This unique, peanut-shaped country, once known as Northern Rhodesia, offers visitors an authentic African experience complete with adrenalin pumping adventure sports, a variety of fascinating cultural activities, and an abundance of indigenous wildlife, which finds refuge in Zambia’s vast national parks. Spend your evenings enjoying the spectacular site of the world’s largest waterfall, the Victoria Falls, while sipping on sundowners after an exhilarating day of whitewater rafting down the rapids of the mighty Zambezi River. If that sounds a little too adventurous for your taste, take a houseboat cruise along the exquisite Lake Kariba while watching wild elephants drink at the riverbank as you try your hand at catching the elusive tiger fish. However you choose to spend your time in this unique country, you are bound to leave with a heavy heart and a desire to return again soon to this exceptionally beautiful Southern African country.
Victoria Falls (Zambia)
Days 1 - 3
One of the original natural wonders of the world, the Victoria Falls is a World Heritage Site and an extremely popular tourist attraction. Known locally as ‘The Smoke that Thunders’ this spectacle is accessible from both Zambia and Zimbabwe and it is an ideal place to combine game viewing and water sports. There is excellent fishing, a terrifying bungee jump and arguably the best commercial whitewater rafting in the world.

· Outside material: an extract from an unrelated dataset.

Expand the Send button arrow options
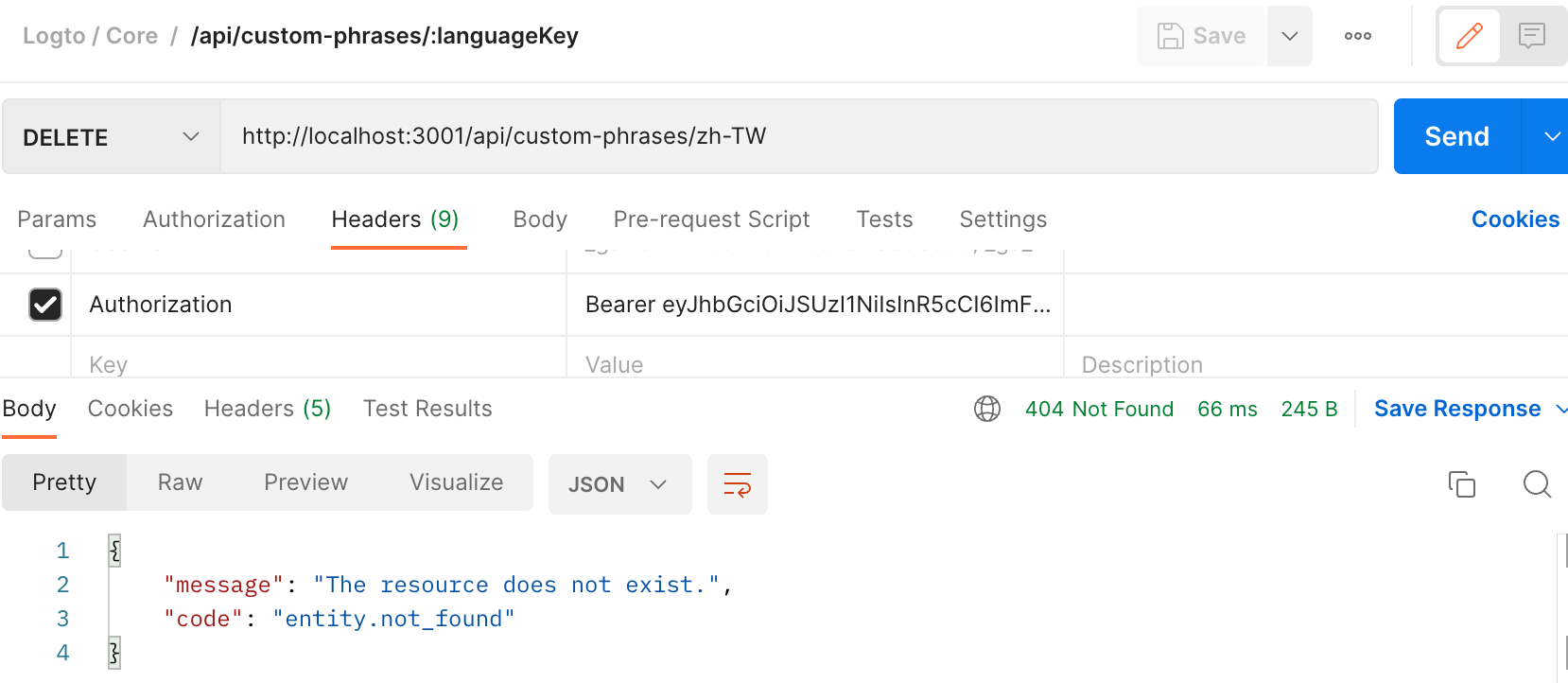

A nation of spectacular natural beauty, friendly people and rich culture, Zimbabwe’s status as one of Africa’s leading safari destinations was dampened for years by its political instability. But now that the country is transcending its strife and returning to a state of equilibrium, it is once again emerging as a vacation highlight of the continent. Victoria Falls – known to locals as ‘The Smoke That Thunders’ – is one of the seven natural wonders of the world and the sheer power of this massive body of water plunging into the Zambezi Gorge is awe-inspiring and unforgettable. Lake Kariba, with its game-rich shores and islands, is an idyllic safari spot featuring mind-blowing sunsets; Hwange National Park is known for its huge herds of elephants; and a kayak trip down the Zambezi through the Mana Pools National Park will appeal to the intrepid traveller, providing close encounters with crocodiles, hippos and a host of other wildlife.
Southern Hwange National Park
Days 3 - 6
Located in western Zimbabwe, Hwange National Park (formerly Wankie Game Reserve) is the largest natural reserve in the country and is famous for its rich diversity of wildlife. Home to one of the biggest elephant populations in the world, as well as around 100 mammal species, the park is popular among animal lovers. Several protected species inhabit the awe-inspiring open landscapes, including the endangered wild dog, critically endangered black rhino, and rare roan and sable - along with lion, cheetah, and around 500 bird species. Adventurers can look forward to guided bush hikes, game drives, and horse riding safaris, all of which offer excellent photographic opportunities.
This vast country is undoubtedly one of the most culturally and geographically diverse places on earth. Fondly known by locals as the 'Rainbow Nation', South Africa has 11 official languages and its multicultural inhabitants are influenced by a fascinating mix of African, Asian and European cultures. Spend your days: discovering the gourmet restaurants, impressive art and nightlife scenes and fine beaches of Cape Town; enjoying a typical local braai (barbecue) in the Soweto township; browsing the bustling Indian markets in Durban; or sampling some of the world’s finest wines at the myriad wine estates dotted around the picturesque Cape Winelands. Due to its rich and turbulent history there are plenty of historical attractions to explore including the Zululand battlefields of KwaZulu-Natal, the Apartheid Museum in Johannesburg and Robben Island, just off the coast of Cape Town. Above all else, South Africa’s attraction lies in its remarkably untamed wilderness with its astonishing range of wildlife roaming freely across massive unfenced game reserves such as the world famous Kruger National Park. With all of this variety on offer, it is little wonder that South Africa has fast become Africa’s most popular tourist destination.
Days 6 - 7
Johannesburg is one of Africa’s biggest and most vibrant cities. It is the economic capital of Africa and the gateway to Southern Africa. Although not as famous as other South African destinations, there is plenty to do in Johannesburg and nearby Pretoria. The old city is a multi-cultural mixture of traditional medicine shops, Chinese restaurants, taxi ranks and ultra modern skyscrapers. There are excellent museums, art galleries and organised tours of historical and political interest. The shopping is Southern Africa’s best and the many restaurants cater for all tastes. The nearby township of Soweto is Johannesburg’s most popular tourist attraction.